Of the six study centers, three had 1.5 T Genera Electronics MRI scanners (Optima MR450w, Signa HDxt, and Signa Explorer; GE Healthcare, Milwaukee, WI, USA) and the other three had 1.5 T Siemens scanners (Aera, Avanto, and Symphony, Siemens Healthineers, Erlangen, Germany). The data of the six centers were divided into two parts based on the MR scanner; dataset A included DWIs obtained using a Siemens scanner, and dataset B included DWIs obtained with a GE scanner. Detailed information regarding the DWI protocols at each center is provided in Supplementary Table S1.

Ground-truth segmentations

Six neuroradiologists (E.K., O.K., H.H.S., B.K., S.N.D., M.V.) with over ten years of neuroradiology experience from each center examined the recruited images. The neuroradiologists were free to assess all the available clinical and radiological data during the evaluation. Briefly, the neuroradiologist evaluated the images for acute ischemia; acute ischemic lesions were defined as those with a hyperintense signal on high b-value diffusion-weighted (DW) images and corresponding hypointensities on apparent diffusion coefficient (ADC) maps²². If a neuroradiologist decided that a scan had undiagnostic image quality (i.e., severe motion or metallic artifacts) or had no visible acute ischemic lesion, then the patient was excluded from the study.

Subsequently, DW images with the highest b-values and corresponding ADC maps of the patients were anonymized. The formula of the ADC calculation map was as follows: ADC = − ln (S/S0)/b, where S refers to the signal intensity of the higher b-value image, S0 is the signal intensity of image with no diffusion gradients (i.e., b0) and b is the b value. A unique identification number was assigned to each patient for further analyses. Anonymized ADC maps and DWIs were imported into a known open-source software for segmentation (ImageJ, https://imagej.nih.gov).

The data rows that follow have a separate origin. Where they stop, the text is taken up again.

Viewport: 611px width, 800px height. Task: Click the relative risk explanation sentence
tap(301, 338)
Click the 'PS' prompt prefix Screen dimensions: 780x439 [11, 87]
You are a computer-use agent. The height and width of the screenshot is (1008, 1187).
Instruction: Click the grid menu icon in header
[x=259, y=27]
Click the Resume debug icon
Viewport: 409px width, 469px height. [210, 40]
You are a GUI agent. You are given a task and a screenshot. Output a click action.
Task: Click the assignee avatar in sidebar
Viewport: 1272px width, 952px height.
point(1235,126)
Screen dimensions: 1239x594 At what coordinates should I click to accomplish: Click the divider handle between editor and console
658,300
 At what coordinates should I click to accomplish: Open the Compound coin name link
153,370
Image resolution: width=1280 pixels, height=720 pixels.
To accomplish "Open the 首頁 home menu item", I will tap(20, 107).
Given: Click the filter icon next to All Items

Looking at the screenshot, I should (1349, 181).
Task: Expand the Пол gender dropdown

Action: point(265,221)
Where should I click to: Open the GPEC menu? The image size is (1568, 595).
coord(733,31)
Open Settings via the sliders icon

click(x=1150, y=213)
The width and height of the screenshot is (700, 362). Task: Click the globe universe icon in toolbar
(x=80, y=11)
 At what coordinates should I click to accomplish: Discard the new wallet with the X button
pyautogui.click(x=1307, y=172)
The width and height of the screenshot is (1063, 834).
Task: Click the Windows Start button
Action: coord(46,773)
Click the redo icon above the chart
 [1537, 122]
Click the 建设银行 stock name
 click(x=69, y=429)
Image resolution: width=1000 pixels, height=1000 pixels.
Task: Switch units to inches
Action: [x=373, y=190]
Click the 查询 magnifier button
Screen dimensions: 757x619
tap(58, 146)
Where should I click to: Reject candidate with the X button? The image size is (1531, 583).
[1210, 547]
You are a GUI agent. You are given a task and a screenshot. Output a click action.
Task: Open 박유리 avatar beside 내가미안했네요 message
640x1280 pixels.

The neuroradiologists performed segmentations on the DW images using a free-hand region of interest. The segmentation quality of the test sets of datasets A and B was mandatory to achieve reliable performance comparisons. The neuroradiologists re-drew the segmentations on the same images of the test sets in two different sessions after an interval of 1 month. To this end, each patient in the test sample had three different segmentation masks provided by the same neuroradiologists. An intra-reader majority voting was used to create ground-truth masks of the test sets. The pixels accounted as positive for an ischemic lesion in two or more masks were accepted as positive, and those accounted as negative for an ischemic lesion in two or more masks were accepted as negative.

DL models

We employed a well-known CNN architecture for biomedical image segmentation, U-net, or U-shaped networks, but made several modifications²³. The original U-net model has two main components: the encoder, which serves to identify the most representative features of the images, and the decoder, in which the up-sampling process is performed to regain spatial resolution while preserving the high-representative power of the feature maps for precise segmentation. The concatenations between the encoder and decoder facilitate the network’s ability to preserve the spatial information of the pixels. U-net can work on both 2D and three-dimensional (3D) data^23,24.

In the present work, we used a residual ConvLSTM U-Net, which is a hybrid network architecture that leverages the high spatial and sequential representational capacity of convolutional and recurrent neural networks as well as exploits the skip connections that facilitate information flow throughout the network^25,26. Figure 2 illustrates the details of the residual ConvLSTM U-Net architecture.

DL experiments

The stack of high b-value DW images and corresponding ADC maps were fed into the network on a patient basis using two different channels. Following typical image pre-processing operations were performed on the images before feeding them into the network: (1) intensity normalization within 0–1; (2) resampling the images into 224*224 pixels with a voxel resolution of 1.375*1.375*4 mm³; (3) and image windowing, which is determined as the best window level for the neuroradiologist's eye for assessing DWIs for each center and scanner. Several data augmentations, rotation, flipping, and elastic deformations were implemented on the go.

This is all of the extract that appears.